Non solo: risolvere la questione trascendentale circa la
possibilità della filosofia implica aver raggiunto la concezione,
che la Critica kantiana ha impostato, che la realtà sia
concretezza[4], ossia che essere e conoscere
non sono separati, e che dunque l’oggettività della conoscenza
è possibile. Se Kant ha posto con la critica della ragione la
questione della possibilità della conoscenza, è stato per
risolvere, attraverso tale questione, il problema della filosofia
come scienza, che la Critica ha contribuito ad impostare.

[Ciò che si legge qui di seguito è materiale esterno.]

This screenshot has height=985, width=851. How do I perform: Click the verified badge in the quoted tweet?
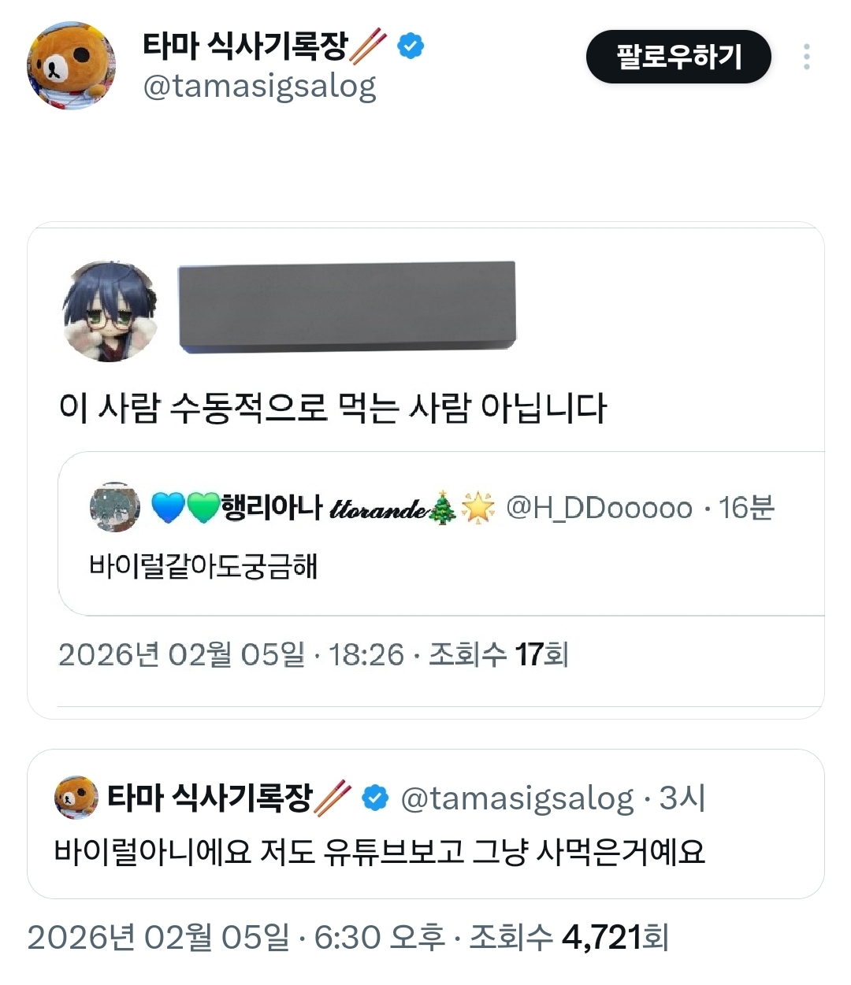click(x=375, y=798)

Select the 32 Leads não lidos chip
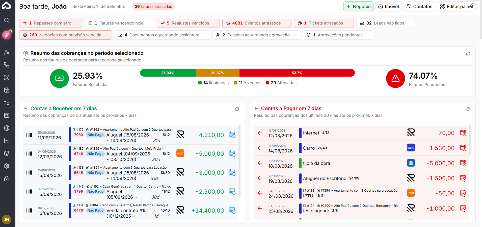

Ma nel Kant critico rimane irrisolta la questione dei giudizi
metafisici a priori, e dunque anche la questione della metafisica
come scienza, proprio
perché in essi problema della possibilità della scienza
metafisica – problema interno - e problema dell'oggetto di tale
scienza – problema esterno - sono strettamente collegati: la
possibilità della filosofia come scienza metafisica è in stretta
correlazione con la sua essenza di speculazione sull'Essere. E
poiché in Kant vi è ancora separazione realistica tra cosa in sé,
come essere al di là del conoscere, e fenomeno, e la sintesi è
sintesi fenomenica che non raggiunge la cosa in sé, per Kant
pensabile ma non conoscibile, la conoscenza è conoscenza di
fenomeni, e la metafisica come scienza dell’in sé è irrisolta
nella questione della sua possibilità, sebbene in quella del suo
oggetto essa sia definita nelle tre idee della ragione, così come
è definita in quella del suo strumento, appunto la ragione. Ma in
Kant la conoscenza è comunque reale e non apparente a partire dal
concetto di esistenza – che appunto non è concetto - e
dalla funzione dell’intuizione, che consentono a Kant di
oltrepassare l’ambito in sé chiuso della coscienza come
conoscere e di raggiungere la realtà della cosa come essere: con
“la sinteticità kantiana si ha la fusione della logicità con
la realtà come tale, ossia l’ontologicità della conoscenza”[5]. Questo della sinteticità
kantiana è il primo passo verso quella concretezza che
Carabellese mira a porre in evidenza come il contributo più
originale della sua filosofia. Ma in Kant, nonostante la scoperta
della sintesi, poiché la metafisica deve essere scienza sintetica
a priori dell’in sé, e la sinteticità kantiana – come
l’intuitività dell’esistenza – è fenomenica, la questione
della metafisica non può essere risolta. Carabellese vuole dare
una fondazione della metafisica come scienza, problema aperto e
impostato ma lasciato irrisolto da Kant, e aprire la strada alla
conoscenza dell’in sé proprio a partire dalla concretezza sia
gnoseologica che ontologica. E fa ciò ponendo correttamente in
luce la pertinenza, ma anche la distinzione, dei due problemi
della filosofia, esterno e interno, che implica la distinzione, e
non l’identificazione come secondo lui si è avuta
nell’idealismo post-kantiano, tra filosofia e concretezza[6]. Infatti quello che può
definirsi come “criticismo metafisico” – Carabellese appella
così l’idealismo post-kantiano poiché ha secondo lui
trasformato in metafisica la Critica - non ha fatto che
confondere il problema esterno col problema interno, facendo
appunto divenire metafisica quella critica della ragione che era
propedeutica alla fondazione della metafisica, ma non era né
metafisica né fondazione della metafisica come scienza.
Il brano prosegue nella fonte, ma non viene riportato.